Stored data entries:
——
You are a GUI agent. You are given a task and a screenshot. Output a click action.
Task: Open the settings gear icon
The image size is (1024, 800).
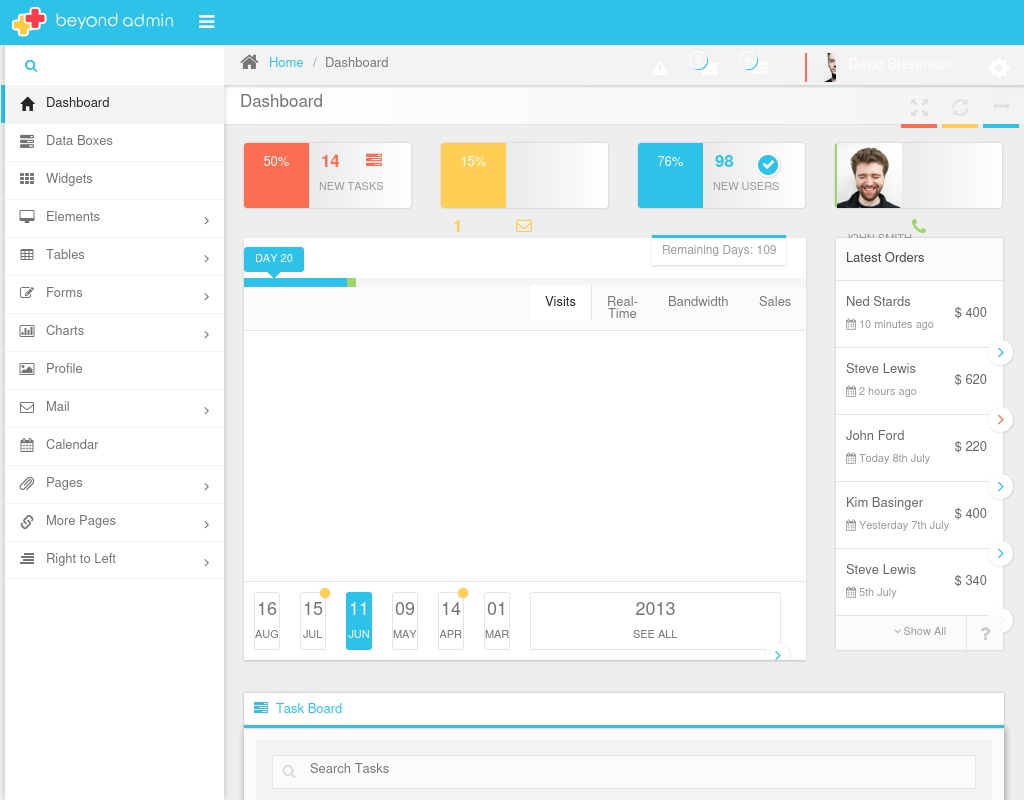point(999,68)
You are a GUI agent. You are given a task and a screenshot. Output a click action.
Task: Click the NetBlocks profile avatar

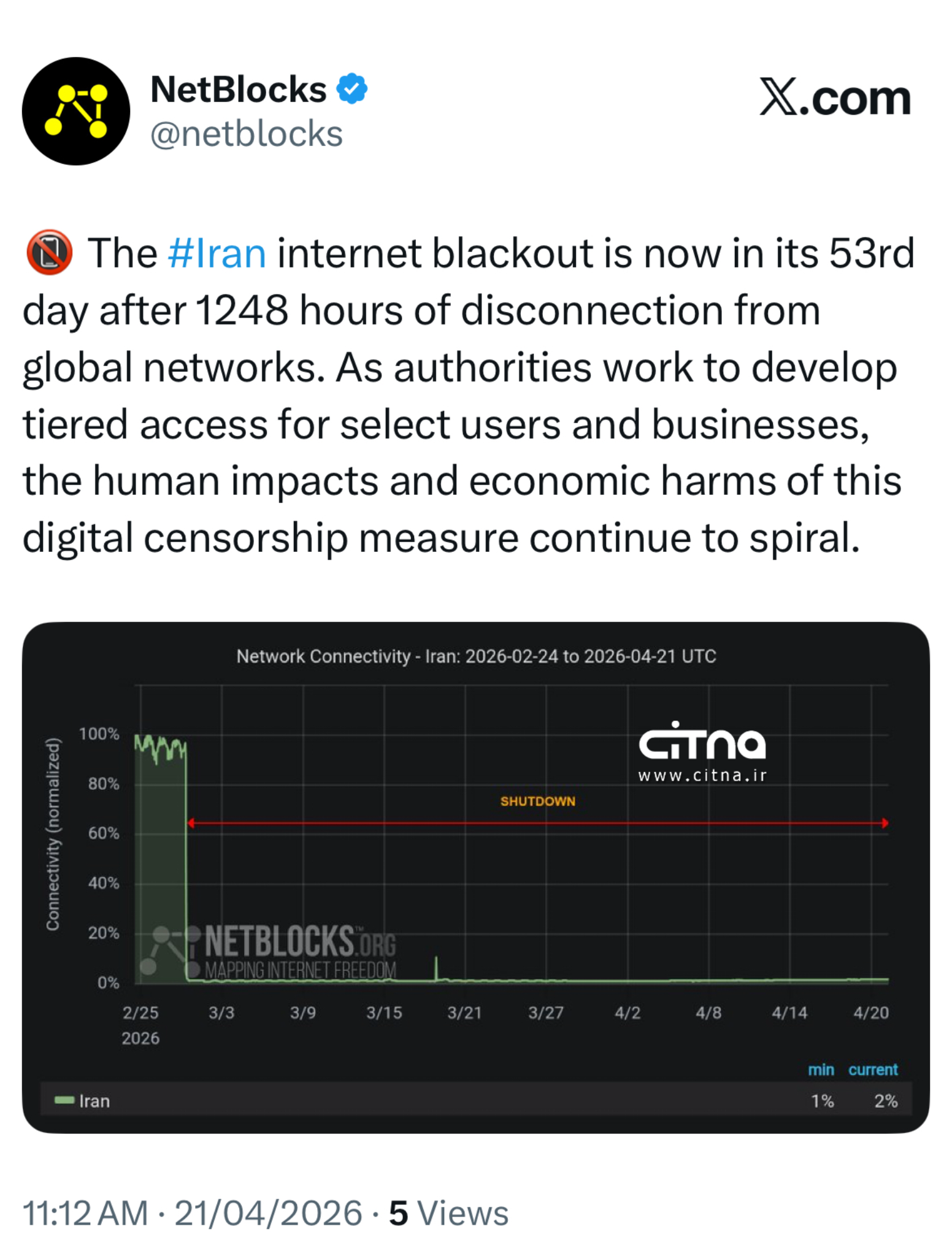click(76, 111)
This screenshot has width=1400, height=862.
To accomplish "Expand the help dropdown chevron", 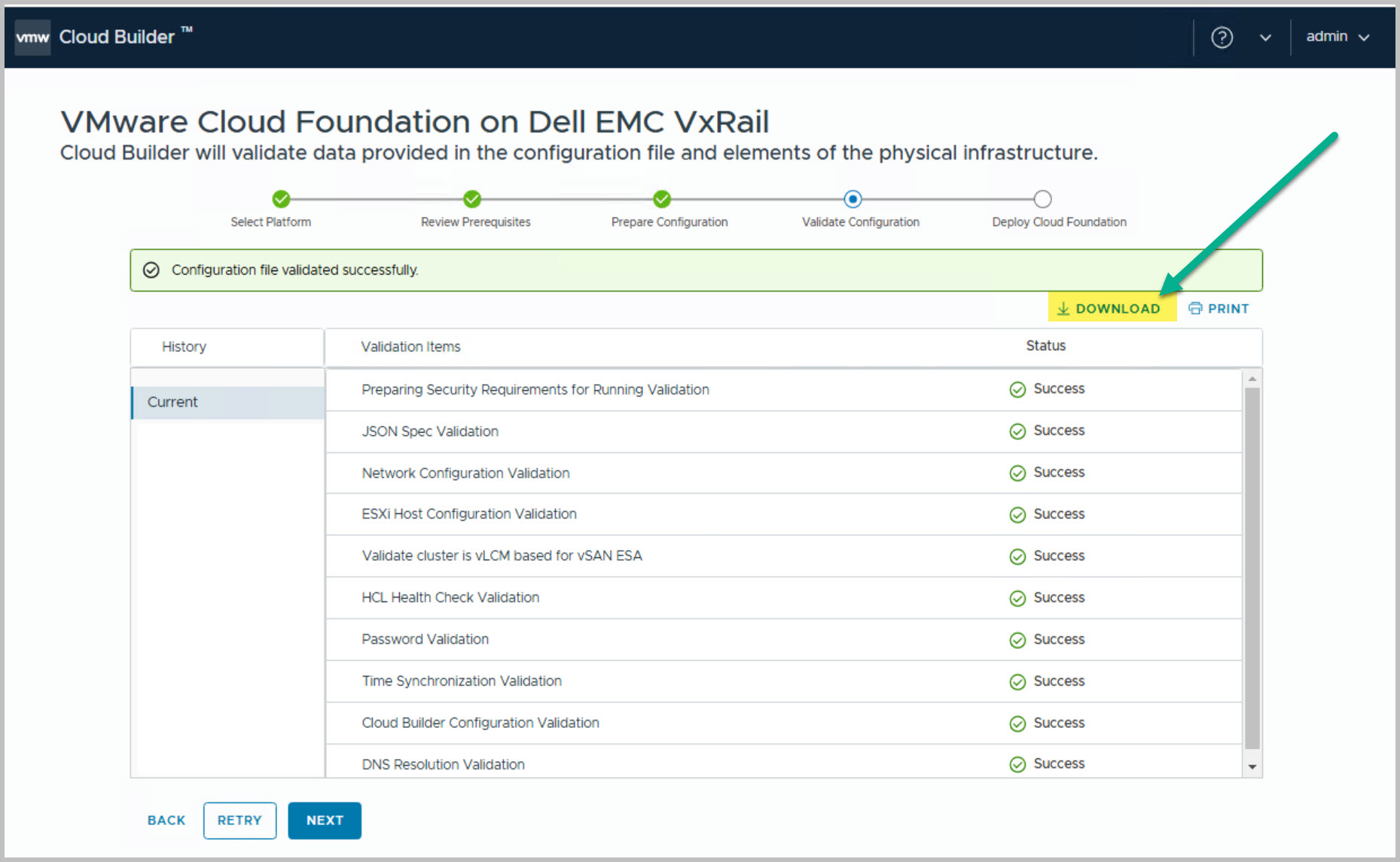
——
- Task statement: What is needed is an exact copy of the entries above, with no images in it.

- Written solution:
You are a GUI agent. You are given a task and a screenshot. Output a click action.
Task: Open the settings gear icon
The image size is (1024, 800).
point(999,68)
You are a GUI agent. You are given a task and a screenshot. Output a click action.
Task: Click the NetBlocks profile avatar

click(76, 111)
This screenshot has width=1400, height=862.
To accomplish "Expand the help dropdown chevron", 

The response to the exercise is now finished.